Easy Rider brief analysis

As a group we watched and analysed the 1969 American New Wave film, Easy Rider. We watched this film as it is a classic New Wave film, in addition to it giving great examples of New Wave shooting, editing and techniques, which will become useful when we begin to shoot our own New Wave films.
  • The viewer is put into the same situation as the characters --> a foreign environment (Mexico) and a language barrier.
  • Long/establishing shots.
  • Counterculture --> cocaine use/dealing.
  • Regular people are in the area, including non-actors.
  • Using famous people for cameos e.g Phil Spector.
  • Diegetic sound --> aeroplanes at the airport.
  • Uses music of the time/era.
  • Lens flare.
  • Song lyrics replicate the story, "I've smoked a lot of grass".
  • Fast-cuts and close-ups.
  • Peter Fonda's character goes by the name 'Captain America' --> intertextual reference.
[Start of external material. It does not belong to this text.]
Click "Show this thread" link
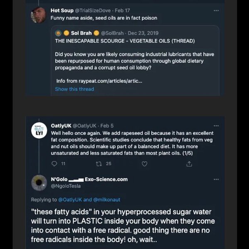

American hero?
  • Not wearing their helmets when riding their motorbikes whilst "Born To Be Wild" is playing, showing a rebellion.
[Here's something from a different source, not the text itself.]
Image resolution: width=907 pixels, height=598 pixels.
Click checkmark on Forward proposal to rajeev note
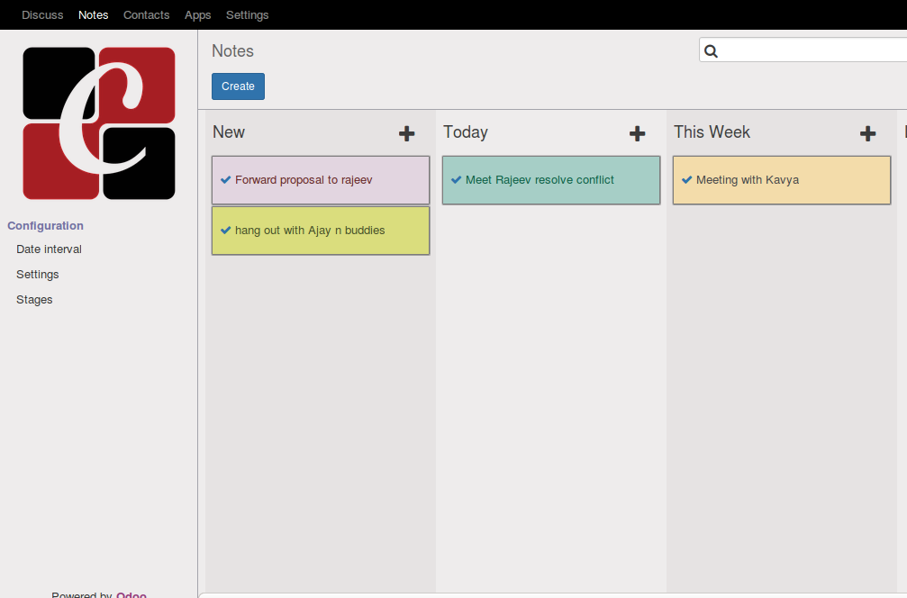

  • There is no vacancies at any hotels --> intertextual reference to Mary and Jesus, 'no room at the inn'.
  • Handheld jump-cut POV shots/edits.
  • Dennis Hopper's character called Billy --> intertextual reference to Billy the Kid, a historical American outlaw.
  • Reference to the West --> cowboys and indians.
  • Actors actually smoked drugs for effect and some sequences were un-scripted.
  • People's reflections in windows/mirrors are filmed and left unedited.
  • Shallow depth of field and focus shifts.
  • Visual metaphors.
  • Montage sequences in between scenes.